Select and reproduce each line of the listing below that bears the string "Twitter".

Data for review:
▽

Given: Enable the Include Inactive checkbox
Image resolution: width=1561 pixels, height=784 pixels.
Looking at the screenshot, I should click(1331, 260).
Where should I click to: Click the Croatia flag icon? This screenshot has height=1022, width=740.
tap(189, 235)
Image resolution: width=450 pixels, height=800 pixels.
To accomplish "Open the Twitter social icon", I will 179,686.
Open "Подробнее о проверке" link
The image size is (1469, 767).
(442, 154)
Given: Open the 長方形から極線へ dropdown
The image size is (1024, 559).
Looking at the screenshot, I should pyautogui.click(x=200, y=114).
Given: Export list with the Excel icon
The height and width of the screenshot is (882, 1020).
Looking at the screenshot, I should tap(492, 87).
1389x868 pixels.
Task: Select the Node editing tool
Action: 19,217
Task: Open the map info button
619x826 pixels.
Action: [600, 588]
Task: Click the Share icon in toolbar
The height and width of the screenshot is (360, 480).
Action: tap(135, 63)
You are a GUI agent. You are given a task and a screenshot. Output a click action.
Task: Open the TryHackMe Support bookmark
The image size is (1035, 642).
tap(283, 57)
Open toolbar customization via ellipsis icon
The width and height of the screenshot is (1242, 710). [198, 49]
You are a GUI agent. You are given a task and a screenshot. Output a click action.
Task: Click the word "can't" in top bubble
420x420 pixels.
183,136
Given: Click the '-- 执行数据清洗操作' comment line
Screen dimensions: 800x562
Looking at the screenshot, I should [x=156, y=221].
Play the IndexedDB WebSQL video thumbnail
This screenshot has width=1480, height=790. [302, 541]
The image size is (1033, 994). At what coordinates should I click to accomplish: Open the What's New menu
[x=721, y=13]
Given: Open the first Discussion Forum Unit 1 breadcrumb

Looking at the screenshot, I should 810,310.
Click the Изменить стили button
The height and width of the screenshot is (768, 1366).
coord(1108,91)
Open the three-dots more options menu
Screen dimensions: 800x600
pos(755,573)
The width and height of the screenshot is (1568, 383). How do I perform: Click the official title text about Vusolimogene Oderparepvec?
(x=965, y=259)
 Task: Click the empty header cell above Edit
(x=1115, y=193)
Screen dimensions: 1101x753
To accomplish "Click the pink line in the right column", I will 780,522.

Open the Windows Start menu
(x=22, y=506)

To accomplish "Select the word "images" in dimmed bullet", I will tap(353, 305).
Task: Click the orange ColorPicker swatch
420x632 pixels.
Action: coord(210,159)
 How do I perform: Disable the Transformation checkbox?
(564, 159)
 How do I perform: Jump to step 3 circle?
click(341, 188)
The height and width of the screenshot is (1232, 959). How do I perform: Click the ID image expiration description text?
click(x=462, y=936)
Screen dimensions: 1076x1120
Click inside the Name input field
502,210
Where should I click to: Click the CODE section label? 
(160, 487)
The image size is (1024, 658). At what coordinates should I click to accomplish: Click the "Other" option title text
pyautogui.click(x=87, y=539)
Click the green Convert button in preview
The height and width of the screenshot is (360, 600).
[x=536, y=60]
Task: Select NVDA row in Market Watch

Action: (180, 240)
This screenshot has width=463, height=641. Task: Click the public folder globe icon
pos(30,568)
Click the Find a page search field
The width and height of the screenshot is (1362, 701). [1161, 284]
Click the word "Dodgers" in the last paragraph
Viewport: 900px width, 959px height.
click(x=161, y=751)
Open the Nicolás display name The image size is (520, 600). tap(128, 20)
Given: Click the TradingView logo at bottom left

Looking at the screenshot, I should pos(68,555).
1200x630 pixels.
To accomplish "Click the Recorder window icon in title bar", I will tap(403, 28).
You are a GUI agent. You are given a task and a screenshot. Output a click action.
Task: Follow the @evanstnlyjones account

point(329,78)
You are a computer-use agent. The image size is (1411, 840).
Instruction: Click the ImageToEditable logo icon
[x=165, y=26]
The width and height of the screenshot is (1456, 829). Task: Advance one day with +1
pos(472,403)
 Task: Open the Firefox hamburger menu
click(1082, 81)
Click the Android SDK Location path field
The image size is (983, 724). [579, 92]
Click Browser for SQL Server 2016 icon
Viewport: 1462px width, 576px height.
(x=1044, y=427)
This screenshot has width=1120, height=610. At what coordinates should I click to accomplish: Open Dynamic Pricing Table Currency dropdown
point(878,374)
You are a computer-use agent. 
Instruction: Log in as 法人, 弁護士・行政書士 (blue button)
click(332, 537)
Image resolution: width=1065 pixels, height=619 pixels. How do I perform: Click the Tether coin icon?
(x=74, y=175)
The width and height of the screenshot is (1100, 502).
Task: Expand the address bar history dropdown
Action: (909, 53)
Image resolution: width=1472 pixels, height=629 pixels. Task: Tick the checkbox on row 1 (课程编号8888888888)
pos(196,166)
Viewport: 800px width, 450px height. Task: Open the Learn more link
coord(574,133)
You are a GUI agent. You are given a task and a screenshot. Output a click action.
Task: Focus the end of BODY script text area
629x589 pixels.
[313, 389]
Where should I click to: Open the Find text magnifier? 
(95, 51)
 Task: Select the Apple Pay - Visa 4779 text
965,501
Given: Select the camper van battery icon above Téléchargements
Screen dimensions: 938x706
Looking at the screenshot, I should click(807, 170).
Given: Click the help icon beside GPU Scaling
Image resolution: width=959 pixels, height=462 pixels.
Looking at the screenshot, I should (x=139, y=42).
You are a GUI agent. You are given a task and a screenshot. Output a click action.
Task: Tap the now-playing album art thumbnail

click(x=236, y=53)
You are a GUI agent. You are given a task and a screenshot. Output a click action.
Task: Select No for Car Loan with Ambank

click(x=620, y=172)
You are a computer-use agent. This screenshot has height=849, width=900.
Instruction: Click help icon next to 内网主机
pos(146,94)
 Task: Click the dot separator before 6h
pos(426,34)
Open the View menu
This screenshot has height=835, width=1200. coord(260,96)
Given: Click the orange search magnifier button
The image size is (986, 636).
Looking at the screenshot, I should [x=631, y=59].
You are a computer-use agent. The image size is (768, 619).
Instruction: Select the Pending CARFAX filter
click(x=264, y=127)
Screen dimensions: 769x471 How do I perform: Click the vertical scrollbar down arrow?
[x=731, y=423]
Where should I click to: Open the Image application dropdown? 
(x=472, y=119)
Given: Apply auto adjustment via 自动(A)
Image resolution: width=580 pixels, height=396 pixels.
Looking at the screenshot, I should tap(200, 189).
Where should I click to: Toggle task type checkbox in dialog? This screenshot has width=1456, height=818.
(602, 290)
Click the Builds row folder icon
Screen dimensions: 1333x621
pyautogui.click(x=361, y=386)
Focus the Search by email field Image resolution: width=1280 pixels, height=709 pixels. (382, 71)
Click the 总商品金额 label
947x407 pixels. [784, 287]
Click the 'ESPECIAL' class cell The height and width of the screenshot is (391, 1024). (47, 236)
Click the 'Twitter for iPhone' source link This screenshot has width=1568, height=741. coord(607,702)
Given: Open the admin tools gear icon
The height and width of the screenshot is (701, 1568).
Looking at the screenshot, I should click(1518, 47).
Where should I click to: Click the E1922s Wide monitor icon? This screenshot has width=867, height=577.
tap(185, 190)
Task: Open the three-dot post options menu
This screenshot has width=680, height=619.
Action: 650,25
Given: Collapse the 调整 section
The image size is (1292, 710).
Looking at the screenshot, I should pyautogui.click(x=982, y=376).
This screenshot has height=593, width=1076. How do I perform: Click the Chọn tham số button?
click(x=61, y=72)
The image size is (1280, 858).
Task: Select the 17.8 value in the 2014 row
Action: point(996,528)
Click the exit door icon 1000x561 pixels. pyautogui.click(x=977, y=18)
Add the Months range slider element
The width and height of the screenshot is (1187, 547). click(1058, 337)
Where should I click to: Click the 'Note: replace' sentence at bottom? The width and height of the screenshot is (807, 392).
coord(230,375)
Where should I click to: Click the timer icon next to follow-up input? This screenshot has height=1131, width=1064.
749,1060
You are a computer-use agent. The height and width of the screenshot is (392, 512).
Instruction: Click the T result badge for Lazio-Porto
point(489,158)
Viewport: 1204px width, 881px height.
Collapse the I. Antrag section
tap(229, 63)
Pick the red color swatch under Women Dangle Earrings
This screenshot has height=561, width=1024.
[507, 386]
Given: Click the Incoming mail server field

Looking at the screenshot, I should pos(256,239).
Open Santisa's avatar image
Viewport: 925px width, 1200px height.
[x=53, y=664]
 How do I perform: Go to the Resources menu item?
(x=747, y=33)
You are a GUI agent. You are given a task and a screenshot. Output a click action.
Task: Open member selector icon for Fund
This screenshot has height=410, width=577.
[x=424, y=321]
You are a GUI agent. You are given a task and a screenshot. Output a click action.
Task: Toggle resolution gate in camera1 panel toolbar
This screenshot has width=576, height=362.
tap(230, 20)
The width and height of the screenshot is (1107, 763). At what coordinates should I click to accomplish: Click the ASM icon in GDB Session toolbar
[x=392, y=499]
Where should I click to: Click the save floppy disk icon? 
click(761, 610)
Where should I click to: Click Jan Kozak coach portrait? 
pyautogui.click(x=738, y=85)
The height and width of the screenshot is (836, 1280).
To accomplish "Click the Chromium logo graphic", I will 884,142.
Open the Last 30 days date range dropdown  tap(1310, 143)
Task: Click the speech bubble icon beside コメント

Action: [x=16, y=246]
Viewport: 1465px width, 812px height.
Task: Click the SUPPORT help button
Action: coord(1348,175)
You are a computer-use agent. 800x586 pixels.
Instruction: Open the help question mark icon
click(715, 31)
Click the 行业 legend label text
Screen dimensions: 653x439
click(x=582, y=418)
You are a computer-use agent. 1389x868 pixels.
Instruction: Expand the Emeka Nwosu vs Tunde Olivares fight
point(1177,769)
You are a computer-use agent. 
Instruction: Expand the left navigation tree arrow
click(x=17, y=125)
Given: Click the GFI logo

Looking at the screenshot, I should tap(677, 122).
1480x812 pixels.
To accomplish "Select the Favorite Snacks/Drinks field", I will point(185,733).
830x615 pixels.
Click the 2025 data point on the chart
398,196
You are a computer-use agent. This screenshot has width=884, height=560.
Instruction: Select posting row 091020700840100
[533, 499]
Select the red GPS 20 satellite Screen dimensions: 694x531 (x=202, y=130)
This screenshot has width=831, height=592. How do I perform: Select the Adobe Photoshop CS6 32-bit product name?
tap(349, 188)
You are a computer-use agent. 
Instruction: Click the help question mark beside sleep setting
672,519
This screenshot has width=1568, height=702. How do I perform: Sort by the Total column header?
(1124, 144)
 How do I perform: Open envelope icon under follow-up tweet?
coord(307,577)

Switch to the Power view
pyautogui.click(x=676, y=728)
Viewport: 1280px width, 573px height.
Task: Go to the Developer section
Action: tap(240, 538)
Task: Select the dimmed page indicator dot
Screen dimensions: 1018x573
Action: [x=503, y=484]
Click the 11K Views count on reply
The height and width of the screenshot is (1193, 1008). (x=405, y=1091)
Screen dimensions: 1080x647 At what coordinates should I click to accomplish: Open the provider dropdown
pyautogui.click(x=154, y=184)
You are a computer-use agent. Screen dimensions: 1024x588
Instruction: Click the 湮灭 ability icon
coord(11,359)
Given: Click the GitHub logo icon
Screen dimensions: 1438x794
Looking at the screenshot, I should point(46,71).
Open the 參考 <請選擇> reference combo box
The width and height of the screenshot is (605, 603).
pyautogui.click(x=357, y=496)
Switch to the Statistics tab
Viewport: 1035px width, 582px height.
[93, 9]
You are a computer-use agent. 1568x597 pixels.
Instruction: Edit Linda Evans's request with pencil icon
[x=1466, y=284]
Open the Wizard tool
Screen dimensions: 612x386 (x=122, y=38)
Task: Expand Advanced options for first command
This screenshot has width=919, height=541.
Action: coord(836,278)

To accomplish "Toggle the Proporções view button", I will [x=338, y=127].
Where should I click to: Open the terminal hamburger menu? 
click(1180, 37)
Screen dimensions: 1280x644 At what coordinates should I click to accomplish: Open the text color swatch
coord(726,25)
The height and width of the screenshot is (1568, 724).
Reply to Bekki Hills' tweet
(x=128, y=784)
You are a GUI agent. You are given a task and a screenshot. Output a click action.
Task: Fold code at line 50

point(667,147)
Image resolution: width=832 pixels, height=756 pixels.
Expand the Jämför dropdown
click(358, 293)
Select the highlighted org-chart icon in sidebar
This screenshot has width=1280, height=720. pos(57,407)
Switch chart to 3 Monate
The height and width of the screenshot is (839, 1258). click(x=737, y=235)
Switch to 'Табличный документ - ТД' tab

△

Solution for this task:
To accomplish "Open the Twitter social icon", I will 179,686.
Click the 'Twitter for iPhone' source link This screenshot has width=1568, height=741. coord(607,702)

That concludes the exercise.